Many people living with diabetes use continuous glucose monitors (CGMs) to trace their blood sugar levels. These small devices, often attached to your upper arm or the back of your stomach, send data to an app in your phone. This permits you to see in near real time how your blood sugar levels rise or fall depending on what you eat or how energetic you've been.
The advantages for people living with diabetes are obvious, as failure to maintain blood sugar levels balanced might be dangerous. But these devices are being promoted as health aids to a wider community, including health-conscious non-diabetics and elite athletes.
But our own research found that using these expensive devices provided little profit to healthy athletes without diabetes. And there it's Very little research To support their use in healthy energetic individuals with normal glucose control.
That said, there are several areas that warrant further research.
Do these devices profit athletes without diabetes?
If your blood sugar levels drop below the traditional range (called hypoglycemia) during endurance exercise, your athletic performance is affected.
So it's easy to see why it seems logical to trace blood glucose in real time during endurance exercise. Many people assume that this figure can signal when it's time to eat more carbohydrates during or after exercise. Carbohydrates help maintain your blood sugar levels, fueling your body to make sure it has enough energy to finish the session.
However, glucose regulation during exercise is incredibly complex. It is affected by many aspects comparable to how much and what you eat or drink, recovery and stress. Even exercise can sometimes raise your blood sugar readings. Results from the current the study Is Reported mixed up Results When exploring fueling practices (meaning what they eat and drink).
Despite enthusiastic marketing and athlete testimonials in regards to the use of continuous glucose monitors, our research concluded that there may be insufficient clear evidence to support using continuous glucose monitors as a tool to optimize athlete fueling practices.
More research is required before we are able to promote these devices as useful additions to the athlete's toolbox.
What are the possible disadvantages of using a continuous glucose monitor?
The use of continuous glucose monitors presents several practical limitations.

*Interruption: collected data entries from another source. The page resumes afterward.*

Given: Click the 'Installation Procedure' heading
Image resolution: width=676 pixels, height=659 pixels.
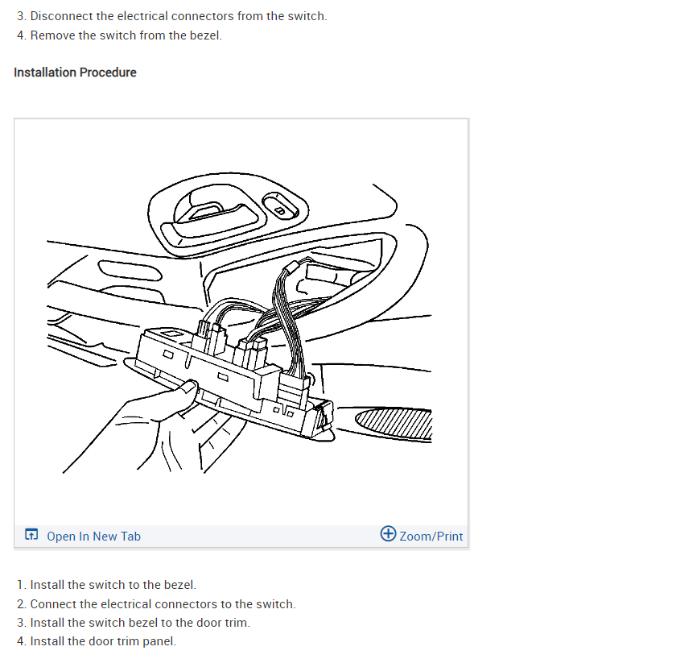Looking at the screenshot, I should point(75,72).
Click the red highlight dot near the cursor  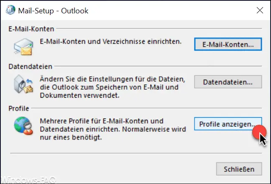pos(259,132)
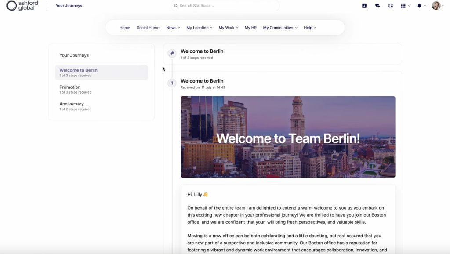Expand the My Location dropdown

click(199, 28)
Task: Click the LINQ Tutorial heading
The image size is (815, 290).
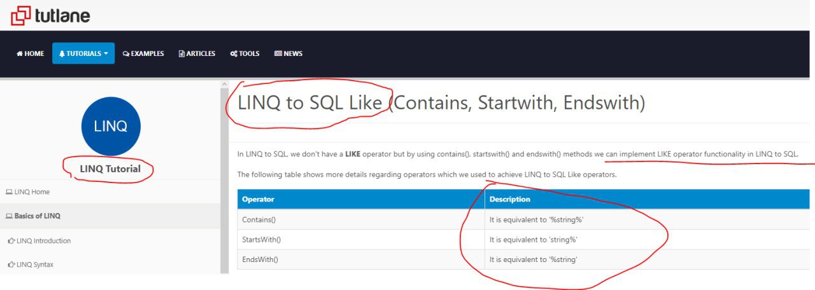Action: [110, 169]
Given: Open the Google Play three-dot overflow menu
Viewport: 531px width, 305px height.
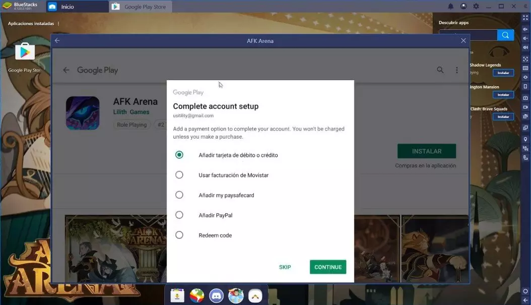Looking at the screenshot, I should pyautogui.click(x=457, y=70).
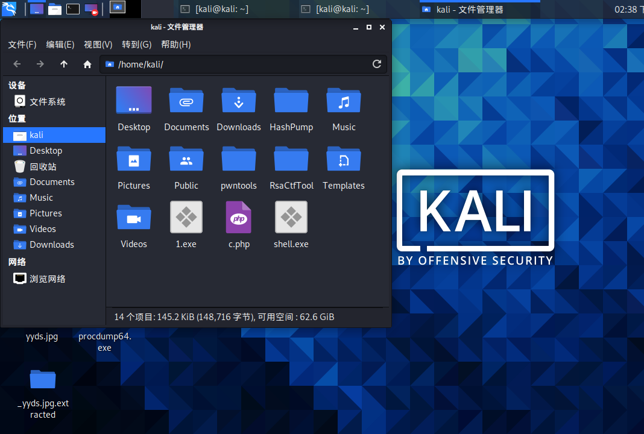This screenshot has height=434, width=644.
Task: Select 文件系统 in the sidebar
Action: point(47,102)
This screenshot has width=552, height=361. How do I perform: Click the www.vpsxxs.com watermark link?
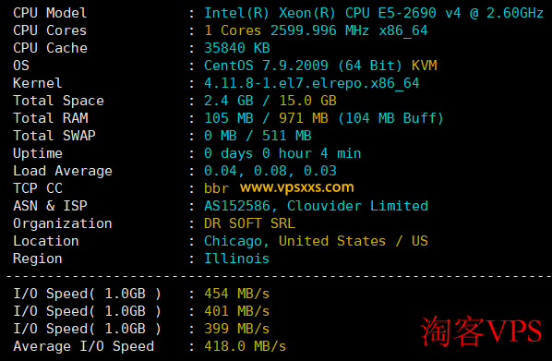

First, they're expensive. These monitors can cost around A$90-$100 per fortnight (because the monitors last for a maximum of 14 days) and a few mobile apps may require expensive subscriptions.
They will also be misplaced in case you're training, competing, sweating, and even doing on a regular basis tasks like showering.

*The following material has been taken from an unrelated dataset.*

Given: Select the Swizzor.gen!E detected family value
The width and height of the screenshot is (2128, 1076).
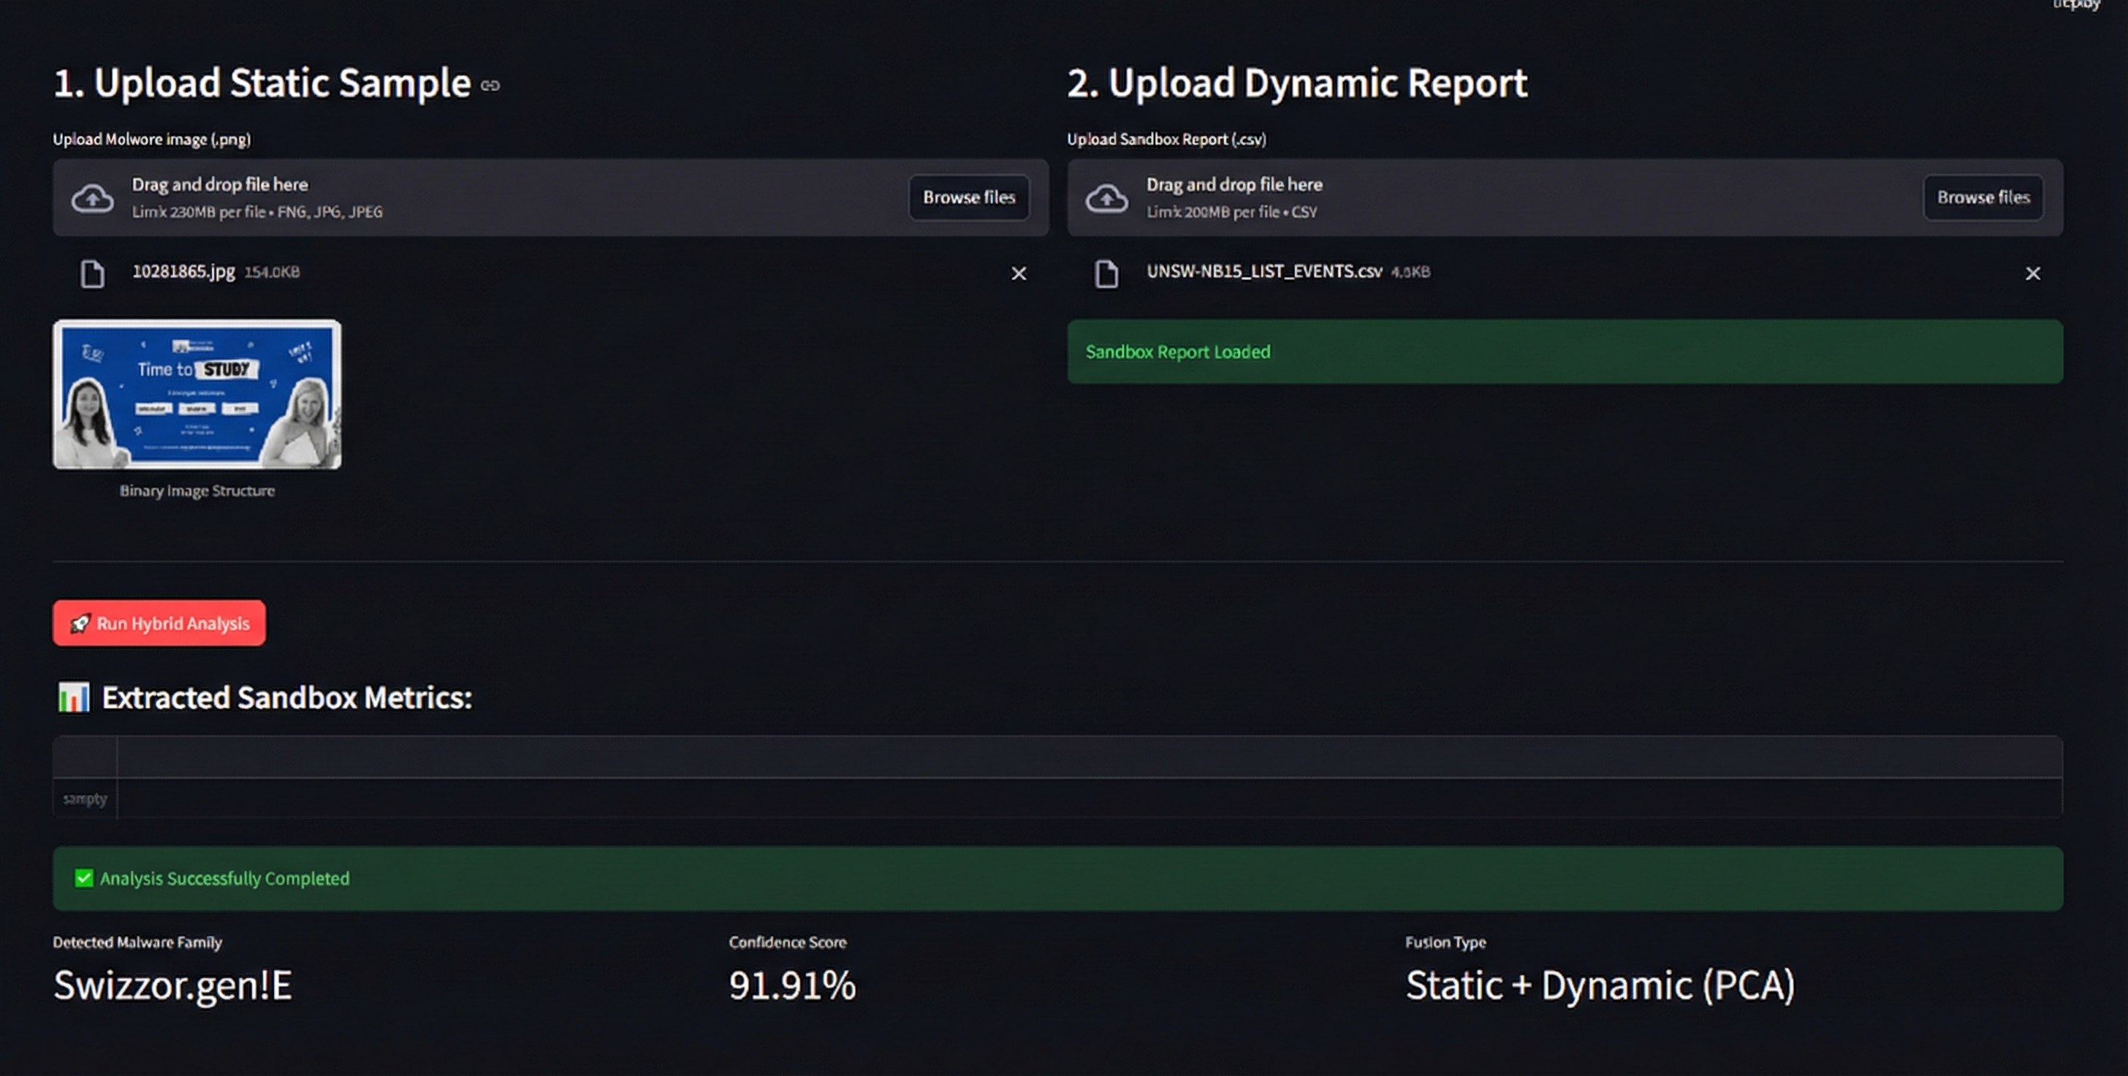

It's also easy to misinterpret data, which may cause unnecessary trouble. our A preliminary study Emphasize the importance of working with a sports nutrition skilled when wearing a continuous glucose monitor to make sure you should not misinterpreting the information.
Elite athletes may additionally find that their sport's governing body has restrictions around these devices. For example, the world governing body for the game of cycling, International Cycling Unionhas banned using continuous glucose monitors during sanctioned races.
Healthy people that suffer from blood sugar readings.
Because these devices provide glucose readings 24 hours a day, it's also easy to stop obsessing over the information.
This could cause people to make unnecessary and overly drastic changes in eating behavior, resulting in what some doctors have termed “glucorexia.”
It's perfectly natural to your blood glucose to rise in response to eating carbohydrate-rich foods and liquids.
Worryingly, there are influencers who suggest that glucose should never “spike” and that it should all the time stay inside a really tight range, even in the course of the immediate post-meal window.
In fact, it's the rise in glucose levels outside the traditional range that could be a concern for health and well-being.
This indicates the danger of individuals without strong nutrition and physiology knowledge misinterpreting data from continuous glucose monitors.
If you're energetic and plan to try a continuous glucose monitoring device, you must consider consulting. Approved sports nutrition So you shall be properly informed about what the traditional response is.
More research is required.
Given the utility of continuous glucose monitors and the indisputable fact that they might be worn by athletes during training and at rest, we began to explore whether the information from these monitors could help elite athletes adjust their intake in response to exercise. may help adjust.
In our study, we're particularly all in favour of tracking how data from continuous glucose monitors change in response to a day of coaching and eating. They will also be useful for exercise scientists trying to grasp if an athlete is overtraining.
But the fact is that the majority people should not elite athletes.
The general public who has the money to splash on these devices should understand that there isn't much research into healthy people using continuous glucose monitors.
If you're particularly concerned about your blood sugar levels, we recommend seeing a GP and/or a nutritionist. It's higher than stressing about and testing yet one more data set that isn't particularly useful yet.